たとえば、事象に関わった要素(保守担当者、事業部担当者、変更管理責任者等)やシステム、インフラ機器を横軸に並べ、縦軸を時間軸にして、付箋等を用いて流れ図を作成します。
手順2:
問題点の抽出
次に、時系列事象関連図を用いて、時系列に事象を追いながら、発生している問題点を抽出していきます。抽出した問題点には通し番号を振ります。
手順3:
背後要因の探索
なぜ、問題が起きたのか最重要な問題から背後要因を探ります。最重要な問題に関連づく問題点を階層的に並べていきます。背後要因の抽出は、原因ではなく、事象(最終的に発生した障害事象)から探索していきます。こうすることで、論理の飛躍を防ぐことができ、1つ1つ論理的に考えることが出来ます。また、根本原因を追究するという方法もありますが、突き詰めていくと自社、自部門で解決できない問題まで遡りますので、対策がとれる範囲の追求までに留めておくことが賢明です。
手順4:
考えられる対策案の列挙
問題点やその背後要因について、具体的な改善案を列挙します。
対策を考える上では、様々な方法がありますが、システム保守に限って言えば以下の手順で考えると容易です。
1 やめる(排除)
2 出来ないようにする、置き換える、自動化する(代替化)
3 わかりやすくする、やりやすくする(容易化)
4 予測させる、信頼性を優先させる(予測)
5 気づかせる、自動的に検査する(検知)
6 冗長化する、備える(影響緩和)
手順5:
実施する対策の決定
実行可能性を基に対策案を評価し、実施する対策を選ぶ
対策案の決定には、以下の4つの評価項目から実行可能性を評価し決定します。
・効果:対策でどの程度効果があげられるか
・時間:実行効果がすぐに現れるか
・コスト:対策にどれだけのコストが掛けられるか
・労力:対策を行う人材の確保ができるか
評価項目ごとに点数化して優先させる対策を抽出します。
対策は、実行可能性と現在の状況に合わせて多面的に実施したほうが効果が得られやすく、また、短期的な対策と長期的な対策とを分け段階的に実施していくことで、理解が得られやすくなります。(図1 参考)
手順6:
対策の実施
対策を実践していく上で、誰が、いつまでに、どのようにして実施するかを決め、的確に実施されたかどうかを確認します。 o:p>
手順7:
実施した対策の効果の評価
実施した対策に効果があったのか、1か月後、3か月後・・・等のタイミングで評価を行い、対策が定着しているか、期待された効果が現れているか、他の問題が発生していないか、現場へのアンケートや集計されたインシデント推移等を用いて評価します。
 
図1 実施する対策の決定


 今回取り上げた手法を用いることで、変更管理プロセスの改善を進歩させていくことが現実的な解となるのではないでしょうか。

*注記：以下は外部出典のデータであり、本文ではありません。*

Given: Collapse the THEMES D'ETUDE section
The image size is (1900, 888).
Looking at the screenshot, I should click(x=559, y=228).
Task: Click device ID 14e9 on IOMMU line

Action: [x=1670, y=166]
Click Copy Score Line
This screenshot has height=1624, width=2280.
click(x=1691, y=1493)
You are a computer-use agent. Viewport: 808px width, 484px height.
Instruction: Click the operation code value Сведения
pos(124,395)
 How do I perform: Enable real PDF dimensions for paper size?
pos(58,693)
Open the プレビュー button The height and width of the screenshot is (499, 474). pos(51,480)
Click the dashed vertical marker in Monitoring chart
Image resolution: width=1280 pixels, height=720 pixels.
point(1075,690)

 事業部の要請で短納期が当たり前の状況にある中、可能な限り人手での作業を機械化・自動化して、その効率化できた時間をこのようなプロセスの改善分析に時間を割くことが今後のIT部門には求められます。現在は、リリース作業や移行作業といった従来なら人が夜間や休日に張り付いて実施している作業を自動化するようなサービスも提供されております。高品質と短納期を実現するためには必要な機能ではないでしょうか。